◆ **WHAT IS REQUIRED**
Reproduce the entries below verbatim, starting at the line that contains "This screenshot has height=406, width=791." and ending at the last line of the entries, with both of those lines included. Leave the pictures out.

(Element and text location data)
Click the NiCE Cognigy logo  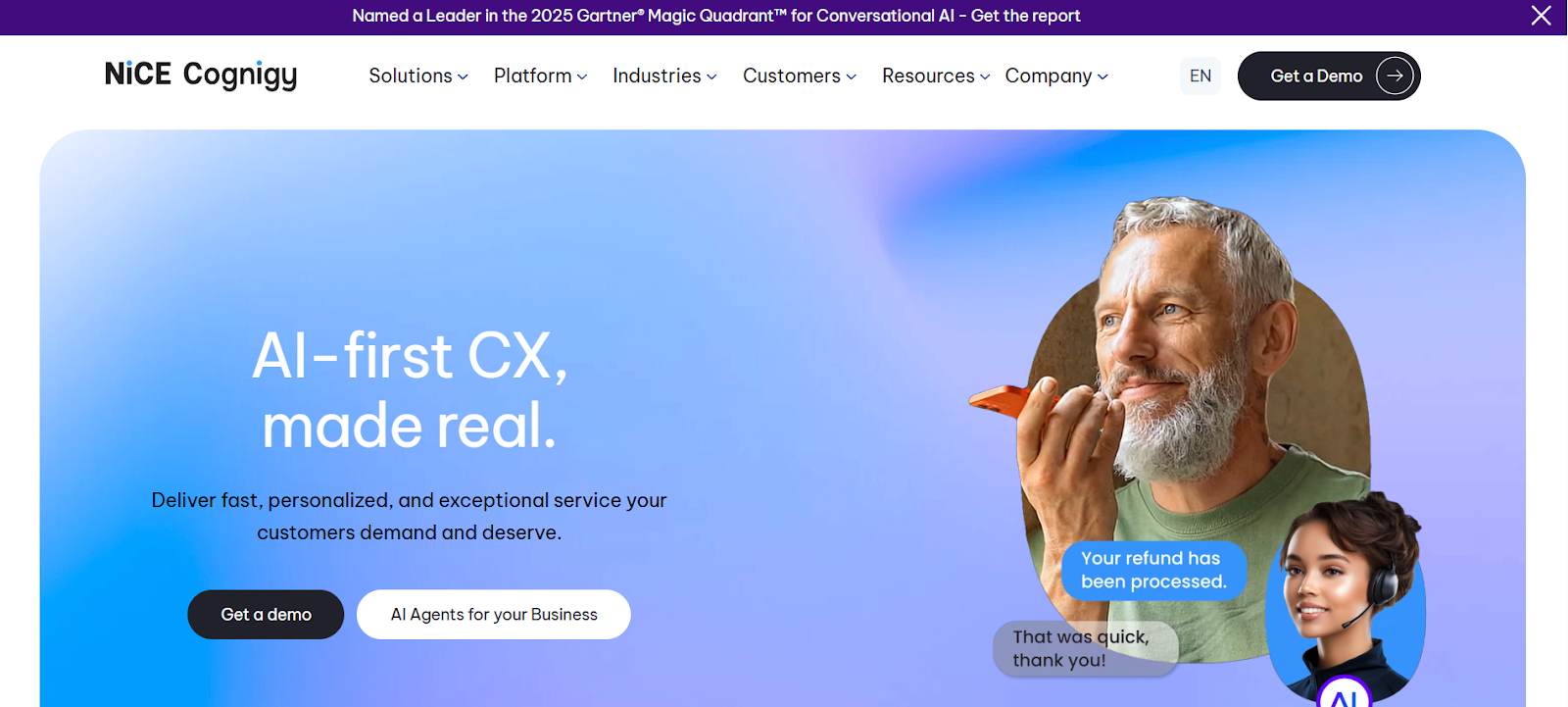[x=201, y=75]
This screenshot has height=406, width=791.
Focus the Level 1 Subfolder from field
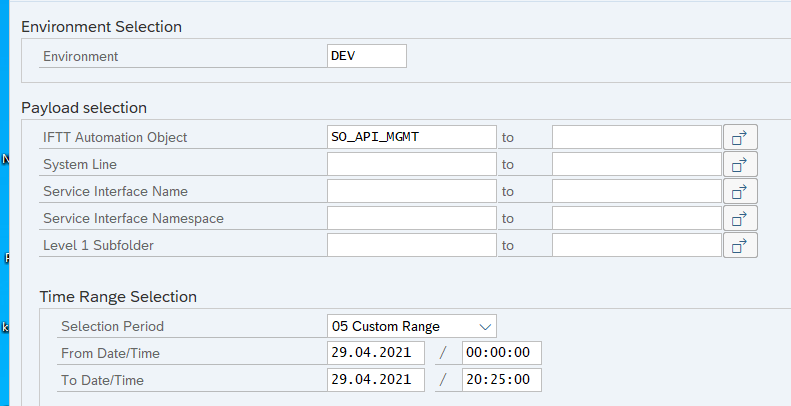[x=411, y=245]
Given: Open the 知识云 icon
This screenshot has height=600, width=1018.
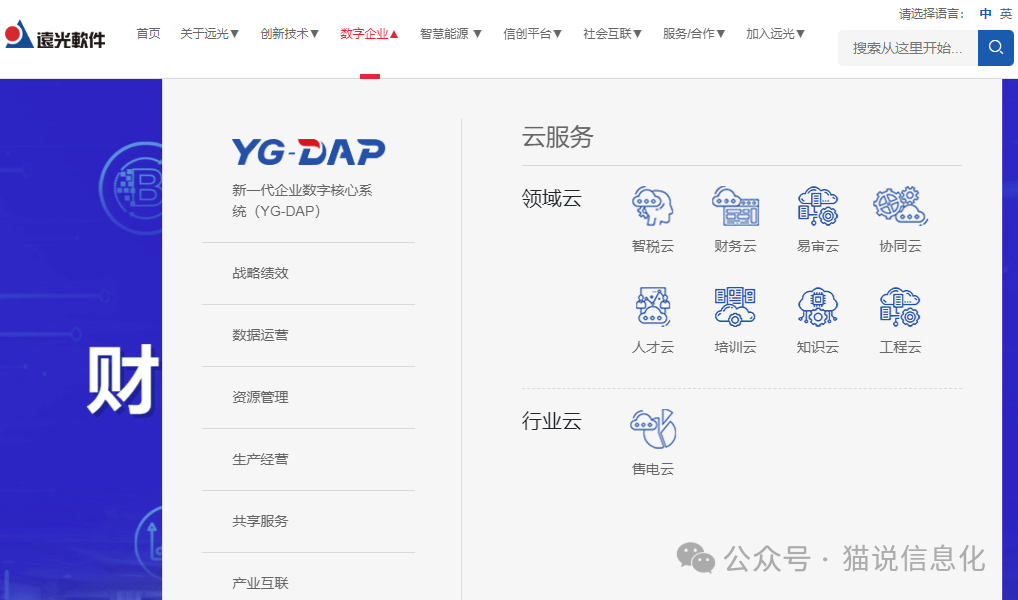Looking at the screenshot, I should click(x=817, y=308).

◆ **RESULT FOR THIS TASK**
This screenshot has height=406, width=791.
Focus the Level 1 Subfolder from field
[x=411, y=245]
Given: Open the 知识云 icon
This screenshot has height=600, width=1018.
Looking at the screenshot, I should click(x=817, y=308).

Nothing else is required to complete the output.